═════ Text for analysis

After the deadly floods in the city of Buea in Cameroon by mid-March 2023, the rainy season that continues until April is expected to weaken the iconic ecosystems of the Southwest region.
A few days after the floods that killed two people in the city of Buea in Cameroon, rescue operations are continuing to find possible survivors, especially in Bova. In this locality near Mount Cameroon, where the mudslides and runoff originated, the downpours destroyed houses, devastated plantations and untied roads, particularly the one leading to the Great Soppo Market and Bokwaongo neighborhoods.
“On the spot, technicians from the town hall are trying to break up the houses built on the rainwater passageways to avoid another tragedy,” said local teams from the International Committee of the Red Cross (ICRC). While Prime Minister Joseph Dion Ngute is calling on the people of the Southwest region to be vigilant during these rainy times, the water supply and the survival of biodiversity are also threatened.
Indeed, this region, which is home to some of the most prized ecosystems of Cameroon’s natural heritage, is highly exposed to weather phenomena accentuated by climate change. For example, the Korup National Park covers an area of 1,260 km² and includes more than 400 species of trees, including aucistraladus korupensis, whose plants are used for medical experiments against cancer, as well as a fauna composed of 300 species of birds, 174 reptiles and 140 species of fish.
Read also-AFRICA: Rabat calls for the creation of a platform dedicated to climate resilience
The Cameroonian authorities should strengthen the protection of these local ecosystems in order to face the risks of floods that are looming over Buea. However, these phenomena, as in other cities in Central Africa, are favored by anarchic construction near swamps as well as waste that ends up in illegal dumps, gutters, drains and rivers.

══════════
═════ Data provided

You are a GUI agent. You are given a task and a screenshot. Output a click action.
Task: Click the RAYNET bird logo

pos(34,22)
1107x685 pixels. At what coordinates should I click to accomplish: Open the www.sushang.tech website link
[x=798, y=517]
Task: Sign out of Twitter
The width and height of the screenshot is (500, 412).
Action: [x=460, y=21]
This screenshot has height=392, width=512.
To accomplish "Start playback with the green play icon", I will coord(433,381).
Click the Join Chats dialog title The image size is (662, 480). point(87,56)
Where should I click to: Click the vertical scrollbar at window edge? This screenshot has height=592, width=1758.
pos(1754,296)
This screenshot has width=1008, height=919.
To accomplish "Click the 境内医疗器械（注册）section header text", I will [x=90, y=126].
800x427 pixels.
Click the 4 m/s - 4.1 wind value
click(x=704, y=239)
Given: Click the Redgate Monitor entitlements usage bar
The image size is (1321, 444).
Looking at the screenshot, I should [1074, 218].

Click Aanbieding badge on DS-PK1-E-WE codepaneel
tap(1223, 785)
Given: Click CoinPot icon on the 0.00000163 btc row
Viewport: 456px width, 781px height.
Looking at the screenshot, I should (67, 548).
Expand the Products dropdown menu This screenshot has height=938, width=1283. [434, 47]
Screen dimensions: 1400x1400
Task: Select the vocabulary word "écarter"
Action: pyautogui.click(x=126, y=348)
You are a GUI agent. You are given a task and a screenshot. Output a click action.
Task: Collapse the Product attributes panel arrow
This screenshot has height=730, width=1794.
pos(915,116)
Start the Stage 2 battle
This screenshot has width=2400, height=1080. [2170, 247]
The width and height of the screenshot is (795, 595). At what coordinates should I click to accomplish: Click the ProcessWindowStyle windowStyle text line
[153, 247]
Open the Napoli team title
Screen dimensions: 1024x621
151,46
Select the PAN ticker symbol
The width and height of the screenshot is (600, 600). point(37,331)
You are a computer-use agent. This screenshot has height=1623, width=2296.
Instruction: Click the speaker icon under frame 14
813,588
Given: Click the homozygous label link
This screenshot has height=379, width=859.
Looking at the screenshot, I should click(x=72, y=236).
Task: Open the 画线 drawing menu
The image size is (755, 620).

══════════

:: Required action ::
Reproduce the text on the Buea floods, starting at "A few days after" and ending at "and Bokwaongo neighborhoods.", updated so that "plantations" is replaced with "farms".

:: Expected output ::
A few days after the floods that killed two people in the city of Buea in Cameroon, rescue operations are continuing to find possible survivors, especially in Bova. In this locality near Mount Cameroon, where the mudslides and runoff originated, the downpours destroyed houses, devastated farms and untied roads, particularly the one leading to the Great Soppo Market and Bokwaongo neighborhoods.